-- DOCUMENT SEGMENT --
It is less than a month before the general election in New Zealand, so I decided to take a look at the websites of the three main political parties and analyse the extent to which they are appealing to infinite and finite values.  I looked only at the messages that were instantly visible on the homepage of each party. This blog extends over three days. Today, it features the ruling National Party, currently 50% in the polls. (Note: I worked from screenshots taken on August 19, 2014).

National’s main heading is Good progress on Better Public Service targets. Now, unless you know that National has targets for Better Public Service, you would find this heading extremely difficult to follow. The fact that you need to be in the know to understand National’s stand-out message is a major clue that it is a finite appeal. That is, it refers to something that is valuable because of what it signifies, not something that is valuable in and of itself. If it was an infinite appeal, anyone could understand its merits. Under this heading is some elaboration: Long-term welfare dependency is reducing and more young people are achieving higher qualifications under the Government’s Better Public Services initiative, Deputy Prime Minister Bill English and State Services Minister Jonathan Coleman say. It is still hard to find much of infinite value here. If welfare dependency is decreasing because more people are in jobs, then why wasn’t it phrased in this more positive way? As for young people getting higher qualifications; this is again a relatively finite appeal.  Qualifications may lead to something of infinite value, but we are not told what this is.

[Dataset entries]

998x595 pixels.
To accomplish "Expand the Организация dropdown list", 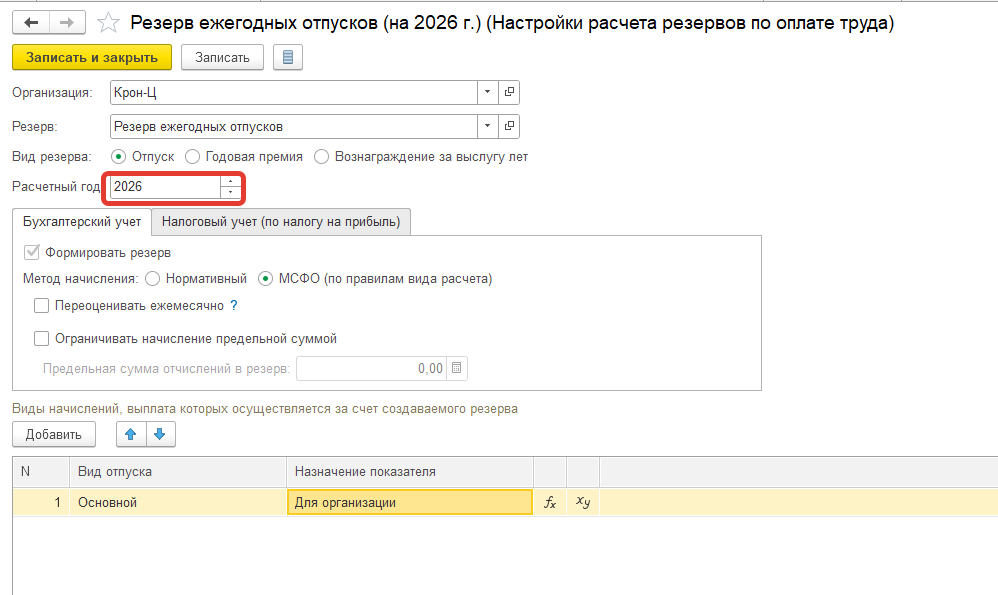I will 487,92.
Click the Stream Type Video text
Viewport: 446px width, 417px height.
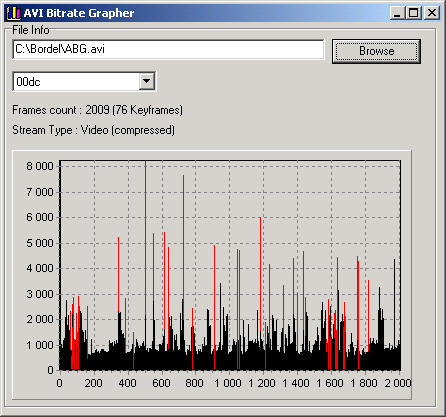pyautogui.click(x=93, y=130)
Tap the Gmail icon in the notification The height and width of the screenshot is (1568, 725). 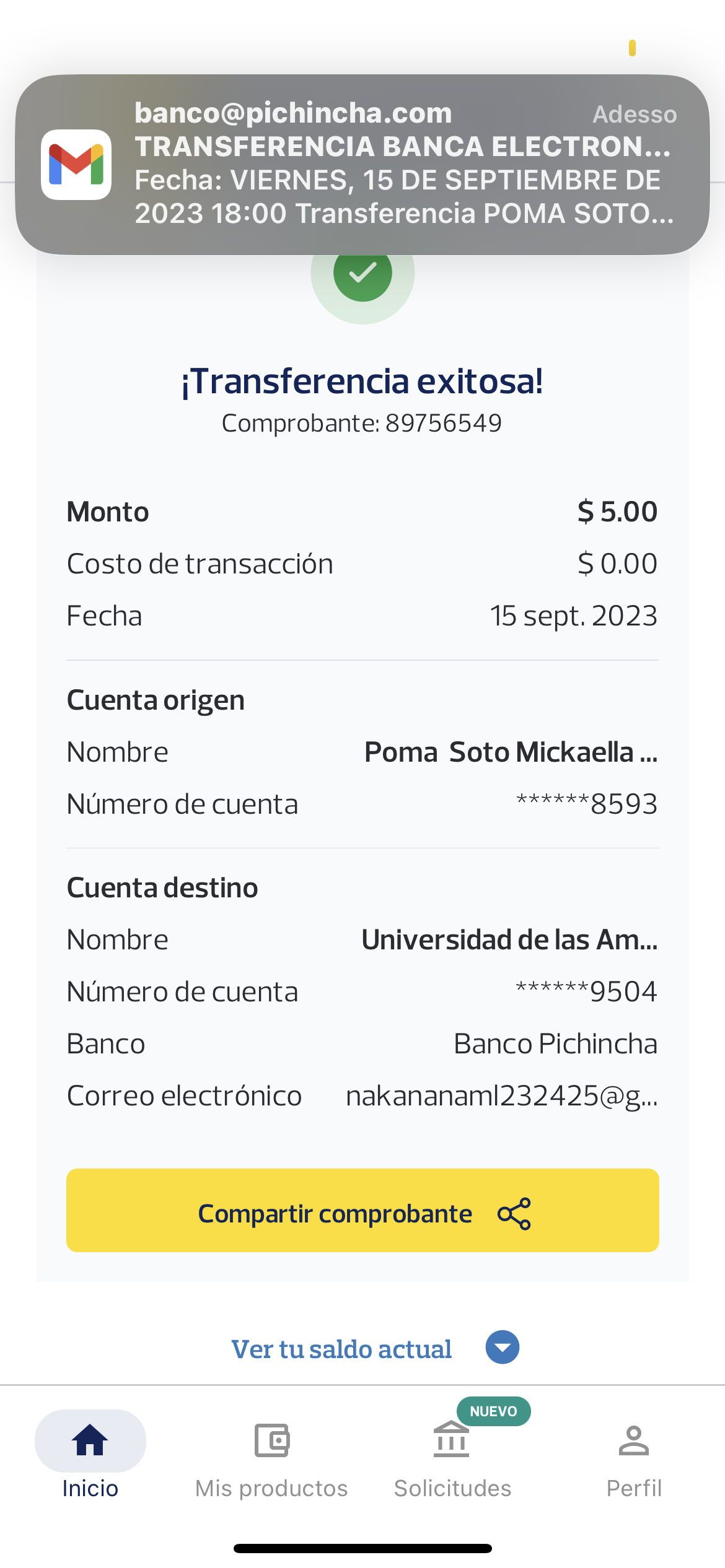pos(76,165)
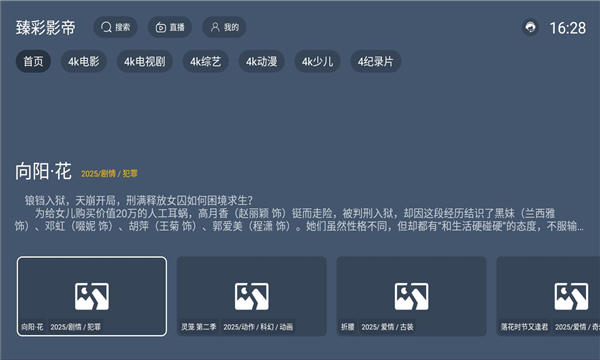Viewport: 600px width, 360px height.
Task: Click the user profile icon
Action: click(x=215, y=27)
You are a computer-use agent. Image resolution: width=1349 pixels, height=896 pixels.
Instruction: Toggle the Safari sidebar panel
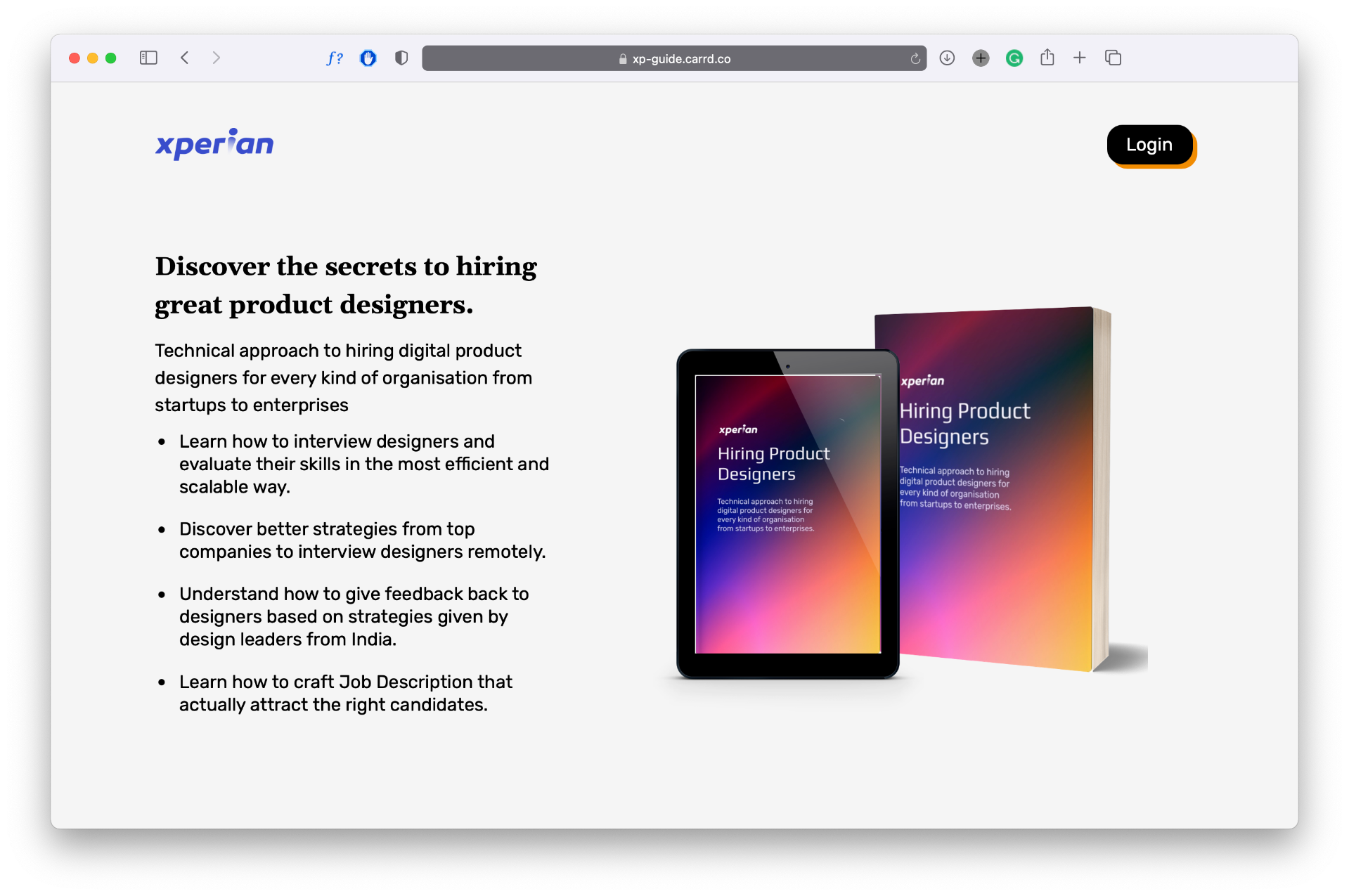(148, 58)
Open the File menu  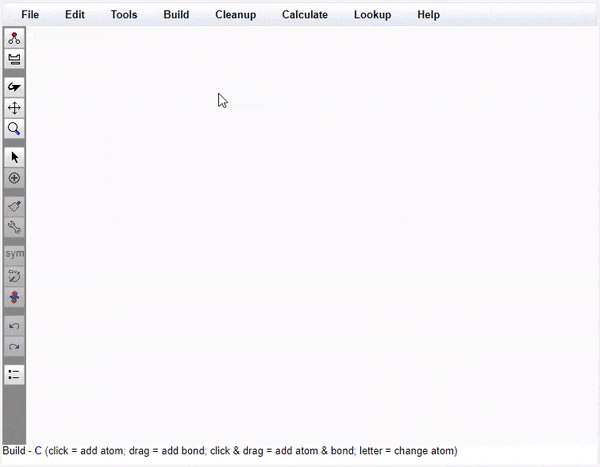pyautogui.click(x=30, y=15)
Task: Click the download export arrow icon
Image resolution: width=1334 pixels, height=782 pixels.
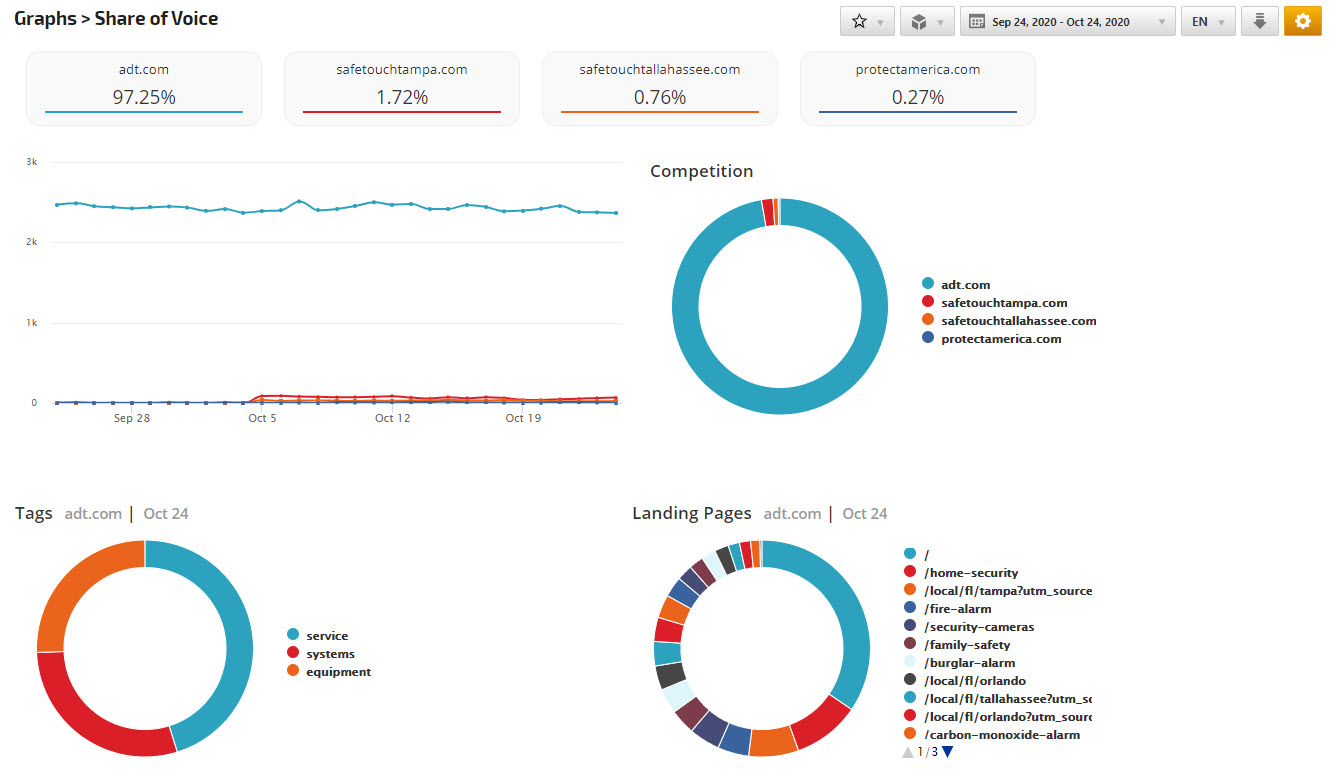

-- TASKS AND EXERCISES --
1. In the blog post, copy the passage beginning at "It is less than" and ending after "August 19, 2014).", but swap "websites" for "web pages".
2. Do these statements agree with the blog post? Answer yes or no for each, and quote the words that decide it.
(a) The author worked from screenshots taken on August 19, 2014.
(b) The National Party is polling at 40%.
(c) The author examined every page of each party's website.
3. According to the blog post, which two ministers are quoted in the text under National's main heading?

-- RESULTS FOR EACH TASK --
1.
It is less than a month before the general election in New Zealand, so I decided to take a look at the web pages of the three main political parties and analyse the extent to which they are appealing to infinite and finite values.  I looked only at the messages that were instantly visible on the homepage of each party. This blog extends over three days. Today, it features the ruling National Party, currently 50% in the polls. (Note: I worked from screenshots taken on August 19, 2014).

2.
(a) Yes: "I worked from screenshots taken on August 19, 2014"
(b) No: "currently 50% in the polls"
(c) No: "I looked only at the messages that were instantly visible on the homepage of each party"

3. Deputy Prime Minister Bill English and State Services Minister Jonathan Coleman.